[Work task]
Could you find every line in the entries below that holds the word "stop" and copy it?

Stored entries:
Start of Block
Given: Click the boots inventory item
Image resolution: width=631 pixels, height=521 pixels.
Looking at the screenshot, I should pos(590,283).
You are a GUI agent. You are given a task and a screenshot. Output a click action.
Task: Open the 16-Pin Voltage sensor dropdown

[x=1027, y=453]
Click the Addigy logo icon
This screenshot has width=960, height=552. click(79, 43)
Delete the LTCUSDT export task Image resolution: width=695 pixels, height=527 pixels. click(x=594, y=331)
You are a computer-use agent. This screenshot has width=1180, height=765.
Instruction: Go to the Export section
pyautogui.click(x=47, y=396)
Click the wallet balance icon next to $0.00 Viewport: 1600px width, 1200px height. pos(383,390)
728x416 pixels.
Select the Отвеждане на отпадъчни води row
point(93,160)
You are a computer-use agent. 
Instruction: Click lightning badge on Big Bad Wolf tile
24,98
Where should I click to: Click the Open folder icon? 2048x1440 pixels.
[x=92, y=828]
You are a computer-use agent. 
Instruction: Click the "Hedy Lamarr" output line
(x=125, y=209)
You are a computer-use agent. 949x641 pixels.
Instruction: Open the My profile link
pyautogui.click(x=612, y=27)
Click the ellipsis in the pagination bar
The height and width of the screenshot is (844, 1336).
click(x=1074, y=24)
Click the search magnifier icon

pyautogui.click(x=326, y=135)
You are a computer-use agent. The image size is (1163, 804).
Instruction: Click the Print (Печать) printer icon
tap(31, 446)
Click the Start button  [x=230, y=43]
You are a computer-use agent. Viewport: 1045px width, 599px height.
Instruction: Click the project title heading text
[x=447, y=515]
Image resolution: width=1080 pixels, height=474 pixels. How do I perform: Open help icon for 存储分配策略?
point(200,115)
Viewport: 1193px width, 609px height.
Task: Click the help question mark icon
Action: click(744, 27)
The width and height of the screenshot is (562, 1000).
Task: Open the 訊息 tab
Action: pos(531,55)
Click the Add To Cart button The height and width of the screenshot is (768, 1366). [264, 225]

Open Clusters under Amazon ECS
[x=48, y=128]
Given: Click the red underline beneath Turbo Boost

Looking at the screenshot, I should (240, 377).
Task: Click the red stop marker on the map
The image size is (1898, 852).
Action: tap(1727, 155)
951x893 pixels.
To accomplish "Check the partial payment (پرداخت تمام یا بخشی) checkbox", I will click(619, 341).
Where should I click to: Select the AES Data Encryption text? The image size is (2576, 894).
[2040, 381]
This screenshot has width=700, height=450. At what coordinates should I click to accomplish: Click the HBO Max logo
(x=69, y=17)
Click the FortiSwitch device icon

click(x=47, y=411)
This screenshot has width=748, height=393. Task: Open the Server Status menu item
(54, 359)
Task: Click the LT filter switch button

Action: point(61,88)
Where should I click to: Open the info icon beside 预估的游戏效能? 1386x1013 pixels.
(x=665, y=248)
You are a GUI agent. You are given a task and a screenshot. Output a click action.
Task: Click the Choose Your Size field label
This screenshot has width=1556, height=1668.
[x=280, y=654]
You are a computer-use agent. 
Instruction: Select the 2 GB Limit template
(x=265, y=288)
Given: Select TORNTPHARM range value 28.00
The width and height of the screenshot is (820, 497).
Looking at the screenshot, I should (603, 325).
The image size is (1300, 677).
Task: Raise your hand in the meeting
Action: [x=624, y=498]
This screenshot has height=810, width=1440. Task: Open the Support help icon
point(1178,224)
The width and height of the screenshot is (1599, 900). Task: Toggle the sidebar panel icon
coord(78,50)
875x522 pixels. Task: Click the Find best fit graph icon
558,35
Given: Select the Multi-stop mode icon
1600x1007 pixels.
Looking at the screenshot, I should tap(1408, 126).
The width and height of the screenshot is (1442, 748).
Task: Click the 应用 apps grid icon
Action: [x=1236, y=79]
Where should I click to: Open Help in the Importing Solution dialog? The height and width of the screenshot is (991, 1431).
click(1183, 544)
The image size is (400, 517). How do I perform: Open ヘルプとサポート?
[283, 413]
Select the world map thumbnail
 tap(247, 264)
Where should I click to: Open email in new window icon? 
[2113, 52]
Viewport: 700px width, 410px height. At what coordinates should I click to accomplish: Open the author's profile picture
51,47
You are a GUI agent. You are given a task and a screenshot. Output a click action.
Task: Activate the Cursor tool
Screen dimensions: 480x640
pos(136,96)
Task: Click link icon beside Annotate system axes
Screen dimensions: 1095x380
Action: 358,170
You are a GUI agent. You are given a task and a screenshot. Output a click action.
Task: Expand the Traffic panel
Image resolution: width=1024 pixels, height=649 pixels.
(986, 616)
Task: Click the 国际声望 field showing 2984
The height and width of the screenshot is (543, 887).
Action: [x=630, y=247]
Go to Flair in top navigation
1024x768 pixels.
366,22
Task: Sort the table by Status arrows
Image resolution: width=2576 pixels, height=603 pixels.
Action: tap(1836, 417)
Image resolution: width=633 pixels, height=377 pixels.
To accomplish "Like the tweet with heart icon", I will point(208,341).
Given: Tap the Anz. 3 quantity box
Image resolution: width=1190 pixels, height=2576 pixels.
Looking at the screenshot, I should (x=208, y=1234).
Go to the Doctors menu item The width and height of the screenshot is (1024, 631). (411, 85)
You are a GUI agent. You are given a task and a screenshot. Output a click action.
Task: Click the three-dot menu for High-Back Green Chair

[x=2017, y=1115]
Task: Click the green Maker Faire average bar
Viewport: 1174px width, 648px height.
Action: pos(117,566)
End of Block
[Answer section]
Task: Click the red stop marker on the map
Given: Select the Multi-stop mode icon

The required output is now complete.